A clinician’s perspective on nutritional supplements

Many Americans and Canadians are falling short of meeting nutritional recommendations, she noted, with NHANES data showing that 50% of Americans are not making the Institute of Medicine’s recommendations for vitamin A, 40% for vitamin C, and over 90% for vitamins D and E. For potassium, 98% are not meeting the requirements.

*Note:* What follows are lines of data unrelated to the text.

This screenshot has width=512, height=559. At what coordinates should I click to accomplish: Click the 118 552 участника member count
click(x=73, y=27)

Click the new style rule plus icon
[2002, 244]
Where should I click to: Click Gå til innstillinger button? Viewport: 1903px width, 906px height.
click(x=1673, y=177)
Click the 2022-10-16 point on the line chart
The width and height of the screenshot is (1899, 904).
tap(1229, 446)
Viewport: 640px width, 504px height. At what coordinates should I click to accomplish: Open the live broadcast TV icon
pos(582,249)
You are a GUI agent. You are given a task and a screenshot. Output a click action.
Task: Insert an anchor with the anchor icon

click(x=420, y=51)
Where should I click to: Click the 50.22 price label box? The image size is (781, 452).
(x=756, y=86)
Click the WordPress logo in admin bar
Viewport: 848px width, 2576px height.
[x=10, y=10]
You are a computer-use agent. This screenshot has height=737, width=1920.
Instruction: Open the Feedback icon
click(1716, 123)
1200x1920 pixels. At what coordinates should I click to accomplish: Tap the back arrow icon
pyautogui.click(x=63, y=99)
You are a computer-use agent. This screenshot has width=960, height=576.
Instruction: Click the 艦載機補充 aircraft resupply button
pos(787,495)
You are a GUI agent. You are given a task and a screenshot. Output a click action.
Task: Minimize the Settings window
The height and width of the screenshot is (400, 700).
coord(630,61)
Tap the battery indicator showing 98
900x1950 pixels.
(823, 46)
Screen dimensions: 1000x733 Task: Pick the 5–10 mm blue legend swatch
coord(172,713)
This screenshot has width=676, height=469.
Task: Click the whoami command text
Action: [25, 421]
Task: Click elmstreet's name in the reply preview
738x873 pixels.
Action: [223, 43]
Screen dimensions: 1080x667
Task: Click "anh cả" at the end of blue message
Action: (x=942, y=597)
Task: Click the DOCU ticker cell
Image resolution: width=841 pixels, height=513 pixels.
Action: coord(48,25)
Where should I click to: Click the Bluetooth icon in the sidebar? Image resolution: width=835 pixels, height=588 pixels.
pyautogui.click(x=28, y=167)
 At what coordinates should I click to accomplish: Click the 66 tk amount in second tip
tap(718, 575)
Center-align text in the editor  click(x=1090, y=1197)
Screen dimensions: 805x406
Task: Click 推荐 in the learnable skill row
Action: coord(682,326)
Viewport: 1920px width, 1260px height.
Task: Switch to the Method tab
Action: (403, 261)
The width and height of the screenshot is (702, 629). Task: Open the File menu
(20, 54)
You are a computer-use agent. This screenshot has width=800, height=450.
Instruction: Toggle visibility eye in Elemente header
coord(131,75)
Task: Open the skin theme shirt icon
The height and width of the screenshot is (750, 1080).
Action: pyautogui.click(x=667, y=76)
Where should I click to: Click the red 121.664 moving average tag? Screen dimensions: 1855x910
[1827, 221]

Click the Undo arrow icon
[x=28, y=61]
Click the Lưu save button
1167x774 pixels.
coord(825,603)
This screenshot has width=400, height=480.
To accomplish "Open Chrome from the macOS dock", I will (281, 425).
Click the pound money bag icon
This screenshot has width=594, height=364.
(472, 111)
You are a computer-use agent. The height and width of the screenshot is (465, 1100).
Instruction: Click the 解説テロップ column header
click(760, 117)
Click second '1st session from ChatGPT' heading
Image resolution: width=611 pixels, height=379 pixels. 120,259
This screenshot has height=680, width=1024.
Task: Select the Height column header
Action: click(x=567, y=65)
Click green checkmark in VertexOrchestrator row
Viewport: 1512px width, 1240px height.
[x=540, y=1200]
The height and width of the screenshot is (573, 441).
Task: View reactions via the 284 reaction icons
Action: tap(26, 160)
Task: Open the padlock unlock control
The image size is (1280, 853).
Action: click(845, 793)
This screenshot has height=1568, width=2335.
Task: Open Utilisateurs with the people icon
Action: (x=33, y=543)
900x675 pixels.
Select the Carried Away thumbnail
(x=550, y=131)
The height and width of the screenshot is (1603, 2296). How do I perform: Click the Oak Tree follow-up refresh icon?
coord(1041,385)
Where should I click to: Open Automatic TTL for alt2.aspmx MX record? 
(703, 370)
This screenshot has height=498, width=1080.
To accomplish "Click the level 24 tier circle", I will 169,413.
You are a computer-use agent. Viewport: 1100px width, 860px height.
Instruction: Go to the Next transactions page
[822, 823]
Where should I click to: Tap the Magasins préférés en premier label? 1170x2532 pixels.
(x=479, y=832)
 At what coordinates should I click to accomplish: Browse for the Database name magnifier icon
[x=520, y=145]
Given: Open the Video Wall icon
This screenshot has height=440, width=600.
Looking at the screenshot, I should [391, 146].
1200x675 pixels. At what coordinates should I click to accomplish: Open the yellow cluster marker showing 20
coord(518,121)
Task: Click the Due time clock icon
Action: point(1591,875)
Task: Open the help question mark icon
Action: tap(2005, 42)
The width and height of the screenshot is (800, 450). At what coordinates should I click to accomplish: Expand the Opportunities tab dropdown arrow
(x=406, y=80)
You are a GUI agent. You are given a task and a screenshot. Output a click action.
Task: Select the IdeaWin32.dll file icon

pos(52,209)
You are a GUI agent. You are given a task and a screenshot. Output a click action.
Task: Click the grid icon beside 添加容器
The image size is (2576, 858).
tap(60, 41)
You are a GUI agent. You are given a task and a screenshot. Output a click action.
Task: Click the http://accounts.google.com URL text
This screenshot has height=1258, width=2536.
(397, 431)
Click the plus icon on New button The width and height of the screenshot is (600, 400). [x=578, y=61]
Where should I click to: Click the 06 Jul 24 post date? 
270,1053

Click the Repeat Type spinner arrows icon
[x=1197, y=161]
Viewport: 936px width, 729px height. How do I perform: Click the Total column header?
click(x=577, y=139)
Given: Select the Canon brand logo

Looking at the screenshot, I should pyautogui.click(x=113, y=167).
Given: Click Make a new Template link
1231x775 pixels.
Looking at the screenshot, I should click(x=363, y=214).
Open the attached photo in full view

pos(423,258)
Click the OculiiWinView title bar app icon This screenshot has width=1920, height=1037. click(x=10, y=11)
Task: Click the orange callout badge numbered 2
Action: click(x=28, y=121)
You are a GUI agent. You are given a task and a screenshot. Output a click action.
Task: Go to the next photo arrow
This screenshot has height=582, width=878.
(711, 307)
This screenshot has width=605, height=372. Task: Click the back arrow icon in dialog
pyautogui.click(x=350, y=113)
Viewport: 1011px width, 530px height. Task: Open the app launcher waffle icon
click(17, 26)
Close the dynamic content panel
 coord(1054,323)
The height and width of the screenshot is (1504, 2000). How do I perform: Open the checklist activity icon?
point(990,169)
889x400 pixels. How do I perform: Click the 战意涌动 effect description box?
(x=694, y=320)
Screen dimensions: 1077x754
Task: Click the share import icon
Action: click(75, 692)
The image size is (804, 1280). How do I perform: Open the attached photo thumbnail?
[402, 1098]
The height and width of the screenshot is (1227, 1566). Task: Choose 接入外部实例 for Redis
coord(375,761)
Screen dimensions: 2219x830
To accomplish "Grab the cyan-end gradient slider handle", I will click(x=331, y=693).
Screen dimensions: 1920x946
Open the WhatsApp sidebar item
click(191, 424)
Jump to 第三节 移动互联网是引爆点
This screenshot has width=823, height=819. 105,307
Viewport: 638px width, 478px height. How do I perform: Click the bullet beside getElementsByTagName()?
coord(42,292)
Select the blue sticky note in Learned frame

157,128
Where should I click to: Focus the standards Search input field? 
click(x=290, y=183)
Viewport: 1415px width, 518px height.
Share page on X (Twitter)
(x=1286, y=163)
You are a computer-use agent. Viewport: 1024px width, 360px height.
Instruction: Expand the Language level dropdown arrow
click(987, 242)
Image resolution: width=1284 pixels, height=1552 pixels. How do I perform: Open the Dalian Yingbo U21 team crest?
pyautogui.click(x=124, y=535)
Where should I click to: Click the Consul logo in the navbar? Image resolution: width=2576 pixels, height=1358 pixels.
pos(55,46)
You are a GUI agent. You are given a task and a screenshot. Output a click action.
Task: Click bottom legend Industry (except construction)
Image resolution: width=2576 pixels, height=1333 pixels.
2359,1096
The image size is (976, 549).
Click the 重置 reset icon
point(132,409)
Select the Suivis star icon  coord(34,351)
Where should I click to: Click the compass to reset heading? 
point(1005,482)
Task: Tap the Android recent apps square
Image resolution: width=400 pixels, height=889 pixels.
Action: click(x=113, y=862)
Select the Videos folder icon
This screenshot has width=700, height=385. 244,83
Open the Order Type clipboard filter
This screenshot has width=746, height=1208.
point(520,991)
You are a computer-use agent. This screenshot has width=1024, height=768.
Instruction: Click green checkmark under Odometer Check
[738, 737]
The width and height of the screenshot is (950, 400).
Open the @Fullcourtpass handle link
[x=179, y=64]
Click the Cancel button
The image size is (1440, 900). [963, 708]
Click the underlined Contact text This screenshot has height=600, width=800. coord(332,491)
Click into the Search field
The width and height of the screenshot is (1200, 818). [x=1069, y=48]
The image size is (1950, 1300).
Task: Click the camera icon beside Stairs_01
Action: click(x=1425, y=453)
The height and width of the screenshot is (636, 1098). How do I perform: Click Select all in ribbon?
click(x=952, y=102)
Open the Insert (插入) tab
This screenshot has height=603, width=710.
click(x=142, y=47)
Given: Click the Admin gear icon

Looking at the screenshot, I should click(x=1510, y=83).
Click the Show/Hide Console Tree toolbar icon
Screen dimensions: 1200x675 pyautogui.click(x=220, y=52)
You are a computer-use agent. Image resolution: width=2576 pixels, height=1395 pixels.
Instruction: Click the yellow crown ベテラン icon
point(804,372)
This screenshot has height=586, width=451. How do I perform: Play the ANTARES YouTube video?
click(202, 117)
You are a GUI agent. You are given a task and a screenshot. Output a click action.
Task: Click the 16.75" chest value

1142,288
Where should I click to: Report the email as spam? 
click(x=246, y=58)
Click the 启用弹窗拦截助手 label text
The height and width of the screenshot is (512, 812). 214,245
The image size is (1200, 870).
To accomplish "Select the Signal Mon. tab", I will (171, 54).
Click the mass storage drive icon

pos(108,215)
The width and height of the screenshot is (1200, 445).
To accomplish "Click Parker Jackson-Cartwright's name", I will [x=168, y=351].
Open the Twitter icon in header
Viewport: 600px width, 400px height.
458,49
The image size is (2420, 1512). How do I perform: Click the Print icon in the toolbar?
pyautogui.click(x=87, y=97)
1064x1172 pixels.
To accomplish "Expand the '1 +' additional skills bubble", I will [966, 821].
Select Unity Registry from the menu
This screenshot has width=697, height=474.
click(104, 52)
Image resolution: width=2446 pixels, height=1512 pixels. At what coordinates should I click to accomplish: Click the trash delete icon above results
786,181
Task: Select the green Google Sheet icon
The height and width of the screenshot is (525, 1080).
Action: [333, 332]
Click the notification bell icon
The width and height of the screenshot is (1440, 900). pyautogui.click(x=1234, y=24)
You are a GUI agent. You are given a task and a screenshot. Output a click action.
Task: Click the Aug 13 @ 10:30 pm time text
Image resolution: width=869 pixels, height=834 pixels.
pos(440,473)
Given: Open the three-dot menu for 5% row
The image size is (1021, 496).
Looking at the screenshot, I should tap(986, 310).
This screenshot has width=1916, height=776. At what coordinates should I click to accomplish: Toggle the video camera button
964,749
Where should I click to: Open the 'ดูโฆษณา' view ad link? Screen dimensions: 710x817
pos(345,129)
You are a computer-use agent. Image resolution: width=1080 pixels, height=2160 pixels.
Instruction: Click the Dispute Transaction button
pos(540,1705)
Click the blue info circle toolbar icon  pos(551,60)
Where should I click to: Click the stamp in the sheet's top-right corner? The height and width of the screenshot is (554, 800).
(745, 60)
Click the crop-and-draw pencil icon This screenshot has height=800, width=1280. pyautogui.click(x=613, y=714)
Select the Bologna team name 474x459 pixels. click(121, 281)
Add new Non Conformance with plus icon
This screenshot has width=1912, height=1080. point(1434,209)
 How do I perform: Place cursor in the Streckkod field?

For calcium and magnesium it is 50% and 60%, respectively.

And while frank nutrient deficiency states like rickets, scurvy, and pellagra are well-known, Dr Low Dog notes that there is a growing body of evidence showing that less than optimal biochemical levels are associated with a range of conditions, from impaired cognitive function to cardiovascular disease, cancer, type-2 diabetes, poor bone health, eye disease, and depression.

“While most mainstream clinicians are familiar with vitamin B12, folic acid, iron, calcium and vitamin D - other than iron during pregnancy and vitamin B12 testing in those with cognitive changes, testing for micronutrient deficiencies/status in primary care is very limited,” ​Dr Low Dog told us. “We know that metformin and long-term use of proton pump inhibitors (PPI), particularly in those over the age of 50 can lead to a decline in vitamin B12 but it is not routinely monitored. I personally believe it should be tested annually to ensure that the patient does not have marginal or deficient B12.

“Magnesium is crucially important for blood pressure, heart rhythm, maintaining insulin sensitivity, etc. We know that many people do not meet the recommended daily intake and yet it seldom is considered in routine clinical practice. Long-term PPI use can also cause magnesium levels to plummet to dangerously low levels. Who is monitoring?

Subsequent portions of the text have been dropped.